WHAT TO PRODUCE: Retype every entry precisely and keep each line whole.

SUPPLIED DATA:
*****

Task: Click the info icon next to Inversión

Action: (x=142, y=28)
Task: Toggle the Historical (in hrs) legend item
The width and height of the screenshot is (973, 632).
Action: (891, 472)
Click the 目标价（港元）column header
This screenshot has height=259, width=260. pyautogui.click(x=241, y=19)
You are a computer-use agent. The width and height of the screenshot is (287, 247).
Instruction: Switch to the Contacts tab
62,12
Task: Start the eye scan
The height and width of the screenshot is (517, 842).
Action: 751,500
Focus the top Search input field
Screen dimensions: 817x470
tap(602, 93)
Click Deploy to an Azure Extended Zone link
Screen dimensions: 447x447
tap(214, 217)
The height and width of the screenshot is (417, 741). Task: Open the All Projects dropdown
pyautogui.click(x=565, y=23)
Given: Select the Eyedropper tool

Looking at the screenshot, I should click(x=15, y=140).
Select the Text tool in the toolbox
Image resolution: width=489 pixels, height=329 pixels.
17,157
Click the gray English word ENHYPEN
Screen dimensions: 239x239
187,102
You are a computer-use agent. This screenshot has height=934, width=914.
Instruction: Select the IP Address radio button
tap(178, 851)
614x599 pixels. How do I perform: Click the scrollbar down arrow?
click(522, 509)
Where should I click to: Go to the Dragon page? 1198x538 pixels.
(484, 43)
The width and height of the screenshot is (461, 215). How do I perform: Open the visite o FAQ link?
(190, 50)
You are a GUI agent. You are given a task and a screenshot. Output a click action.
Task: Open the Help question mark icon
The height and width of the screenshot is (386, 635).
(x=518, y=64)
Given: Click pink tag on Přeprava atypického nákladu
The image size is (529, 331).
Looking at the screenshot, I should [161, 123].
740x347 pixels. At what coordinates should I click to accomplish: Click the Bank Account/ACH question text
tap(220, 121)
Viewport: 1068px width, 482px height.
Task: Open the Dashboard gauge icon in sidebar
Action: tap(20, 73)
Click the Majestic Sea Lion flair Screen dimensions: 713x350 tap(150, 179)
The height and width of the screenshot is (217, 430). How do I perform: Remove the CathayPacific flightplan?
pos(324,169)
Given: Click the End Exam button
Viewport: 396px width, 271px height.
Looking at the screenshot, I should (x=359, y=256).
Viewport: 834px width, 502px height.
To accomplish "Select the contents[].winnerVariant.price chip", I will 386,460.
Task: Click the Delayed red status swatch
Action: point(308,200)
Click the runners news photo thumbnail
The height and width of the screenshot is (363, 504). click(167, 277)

*****

RESPONSE AREA:
Task: Click the info icon next to Inversión

Action: (x=142, y=28)
Task: Toggle the Historical (in hrs) legend item
The width and height of the screenshot is (973, 632).
Action: (891, 472)
Click the 目标价（港元）column header
This screenshot has height=259, width=260. pyautogui.click(x=241, y=19)
You are a computer-use agent. The width and height of the screenshot is (287, 247).
Instruction: Switch to the Contacts tab
62,12
Task: Start the eye scan
The height and width of the screenshot is (517, 842).
Action: 751,500
Focus the top Search input field
Screen dimensions: 817x470
tap(602, 93)
Click Deploy to an Azure Extended Zone link
Screen dimensions: 447x447
tap(214, 217)
The height and width of the screenshot is (417, 741). Task: Open the All Projects dropdown
pyautogui.click(x=565, y=23)
Given: Select the Eyedropper tool

Looking at the screenshot, I should click(x=15, y=140).
Select the Text tool in the toolbox
Image resolution: width=489 pixels, height=329 pixels.
17,157
Click the gray English word ENHYPEN
Screen dimensions: 239x239
187,102
You are a computer-use agent. This screenshot has height=934, width=914.
Instruction: Select the IP Address radio button
tap(178, 851)
614x599 pixels. How do I perform: Click the scrollbar down arrow?
click(522, 509)
Where should I click to: Go to the Dragon page? 1198x538 pixels.
(484, 43)
The width and height of the screenshot is (461, 215). How do I perform: Open the visite o FAQ link?
(190, 50)
You are a GUI agent. You are given a task and a screenshot. Output a click action.
Task: Open the Help question mark icon
The height and width of the screenshot is (386, 635).
(x=518, y=64)
Given: Click pink tag on Přeprava atypického nákladu
The image size is (529, 331).
Looking at the screenshot, I should [161, 123].
740x347 pixels. At what coordinates should I click to accomplish: Click the Bank Account/ACH question text
tap(220, 121)
Viewport: 1068px width, 482px height.
Task: Open the Dashboard gauge icon in sidebar
Action: tap(20, 73)
Click the Majestic Sea Lion flair Screen dimensions: 713x350 tap(150, 179)
The height and width of the screenshot is (217, 430). How do I perform: Remove the CathayPacific flightplan?
pos(324,169)
Given: Click the End Exam button
Viewport: 396px width, 271px height.
Looking at the screenshot, I should (x=359, y=256).
Viewport: 834px width, 502px height.
To accomplish "Select the contents[].winnerVariant.price chip", I will 386,460.
Task: Click the Delayed red status swatch
Action: point(308,200)
Click the runners news photo thumbnail
The height and width of the screenshot is (363, 504). click(167, 277)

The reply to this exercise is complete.